The “Left of Boom”

Boom, and just like that you are compromised. The “Left of Boom” is the timeframe beforehand, the preventative approach. While much of the industry attention has been on the ability to react quickly and contain intrusions, or “Right of Boom,” it is the prioritization of detecting and responding to a threat before it compromises a system where a truly comprehensive and effective approach lies. Detecting attacks early can make a difference between facing an attempt versus dealing with a complete incident response and recovery effort that might stretch over weeks, months and even years to recover, resulting in potential losses of millions of dollars for an organization.

Threat hunting, an undoubtedly necessary but often overlooked security tactic for an effective defense strategy. Today’s threats are only growing in their sophistication and in turn, their undetectability. Through the power of a SOAR or SIEM platform such as AlienVault Unified Security Management (USM) Anywhere, combined with Vertek’s Managed Cybersecurity and Threat Intelligence services, you can significantly enhance the effectiveness of the practice. Through a single pane of glass, it is possible to conduct a thorough analysis and ready a strategic decision-making process.

It begins with the ability to aggregate data from a vast array of sources and a wide range of environmental complexities. Detailed event logs lead the way to structured contextual data, giving an analyst the opportunity to delve deeper into potential threats before they can cause considerable damage. Automated solutions are a valuable and much needed approach but often they can only get you as far as they are instructed and even then, the dangers that remain can be sophisticated and dangerous, capable of causing considerable damage.

Identifying previously unknown, or ongoing non-remediated threats involves proactively searching for indicators of compromise (IOC’s) and analyzing. This practice includes searching for malicious domains and IP’s. Identifying suspicious processes or unexplained changes to system files. Analyst seek irregular data access or high transfer volume. These are just a few artifacts or activities that act as indicators of a potential system compromise or attack. In addition, AlienVault USM Anywhere can directly connect to the AlienVault Open Threat Exchange , evaluating every single log against thousands of ‘pulses’ that are constantly updated and created.

A holistic view of an environment remains.

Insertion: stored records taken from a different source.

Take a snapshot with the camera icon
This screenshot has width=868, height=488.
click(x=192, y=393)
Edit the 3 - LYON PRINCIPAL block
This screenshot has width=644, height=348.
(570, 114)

Custom queries can be drafted from these IOCs that can work with log sources. Analysts then determine significance and investigate the findings. This informs custom detection rules, alerts, and reports. The flexibility in filtering breadth and granularity, like focusing on specific sources, enhances hunting. The amount of ingestible data makes a substantial difference. Threat hunting requires ongoing refinement as threats evolve. Continuous improvement ensures emerging threats are addressed proactively.

Ultimately, threat hunting has no set process – it demands innovation, agility, and proactive security mindsets. Teams must evolve strategies continuously to effectively detect, investigate and mitigate evolving cyber threats “Left of the Boom.”